West Fargo evaluates city employee wages

WEST FARGO – The City Commission here will soon learn if it is paying its employees too little or too much.

The commission heard an update on the study by Public Sector Personnel Consultants’ Kaye Tilzer on Monday evening. The $29,500 study that aims to update all job descriptions of city employees and analyze whether wages are competitive with other public sector jobs in the region was approved by the commission in December.

Results are expected by May 1 before the following fiscal-year budget talks begin, said Carmen Schroeder, West Fargo human resources director.
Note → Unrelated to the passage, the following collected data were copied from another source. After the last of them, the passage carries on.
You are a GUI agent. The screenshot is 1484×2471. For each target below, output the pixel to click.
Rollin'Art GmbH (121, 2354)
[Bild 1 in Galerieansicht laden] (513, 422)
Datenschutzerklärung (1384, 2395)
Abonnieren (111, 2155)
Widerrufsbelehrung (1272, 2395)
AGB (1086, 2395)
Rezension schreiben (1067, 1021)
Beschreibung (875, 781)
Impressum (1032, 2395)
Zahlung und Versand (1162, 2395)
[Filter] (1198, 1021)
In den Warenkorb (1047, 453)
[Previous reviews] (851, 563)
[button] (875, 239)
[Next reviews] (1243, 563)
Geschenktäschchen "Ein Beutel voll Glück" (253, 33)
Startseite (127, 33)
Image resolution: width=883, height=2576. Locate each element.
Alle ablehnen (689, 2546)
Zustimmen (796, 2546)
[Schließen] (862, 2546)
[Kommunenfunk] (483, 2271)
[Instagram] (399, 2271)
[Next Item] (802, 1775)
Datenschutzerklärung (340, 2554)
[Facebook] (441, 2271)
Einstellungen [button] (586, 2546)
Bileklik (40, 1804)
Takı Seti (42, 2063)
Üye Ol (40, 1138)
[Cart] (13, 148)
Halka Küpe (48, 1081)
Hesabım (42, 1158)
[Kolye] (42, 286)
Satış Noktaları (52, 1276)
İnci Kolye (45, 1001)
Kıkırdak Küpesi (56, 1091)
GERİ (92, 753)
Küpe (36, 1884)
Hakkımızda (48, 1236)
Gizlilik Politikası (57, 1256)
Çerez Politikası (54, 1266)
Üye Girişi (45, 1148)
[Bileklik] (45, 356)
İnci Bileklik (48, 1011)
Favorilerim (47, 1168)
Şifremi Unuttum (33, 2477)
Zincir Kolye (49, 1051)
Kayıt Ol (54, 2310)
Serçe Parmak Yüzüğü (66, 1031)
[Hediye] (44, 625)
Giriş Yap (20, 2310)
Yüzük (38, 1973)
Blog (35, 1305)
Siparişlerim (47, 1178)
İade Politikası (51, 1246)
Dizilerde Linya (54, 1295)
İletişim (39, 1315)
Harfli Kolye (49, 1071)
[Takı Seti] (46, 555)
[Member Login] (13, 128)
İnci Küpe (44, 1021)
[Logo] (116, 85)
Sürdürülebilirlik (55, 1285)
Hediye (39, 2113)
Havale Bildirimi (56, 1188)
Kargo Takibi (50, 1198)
On Monday, Tilzer said the study was already in full swing, with questionnaires sent out to all employees asking them to describe all the duties they perform as part of their job. Over the next few days, Public Sector Personnel staff will meet one on one to discuss job functions with each city employee.

“(Conversations) will strictly be content-based on jobs; we’re not looking at individual performances,” Tilzer said.

Each job description will be updated. Then, wages employees earn will be evaluated and compared to similar jobs in cities across eastern and central North Dakota and western Minnesota.

Salaries that are 5 percent above or below the market average could then be evaluated by the City Commission.

Tilzer said benefits the city offers, such as health, dental and vision insurance, are included in wage calculation.

“We’ll be looking at anything that is contributing more than 5 percent of the salary,” Tilzer said.

Schroeder said she has cautioned employees not to expect an automatic raise because of the study.

“That’s my concern – that everybody doesn’t think they are going to get a raise from this,” Commissioner Mark Simmons said.

Although the study may not result in a high number of raises for city employees, the reclassification and creation of job descriptions could lead to more hires in the next fiscal year, Mayor Rich Mattern said.

“We’re growing so fast. Maybe some job descriptions need to change,” Mattern said.

Along with the study, Tilzer said her firm will work with the city to create new job descriptions if hires appear to be needed. Consultants also check back with cities 12 months after a study is completed to re-evaluate positions.

About 110 employees are working for the city on any given day, Mattern said.

The last time the city took a comprehensive look at wages and job descriptions was in 1997, he said.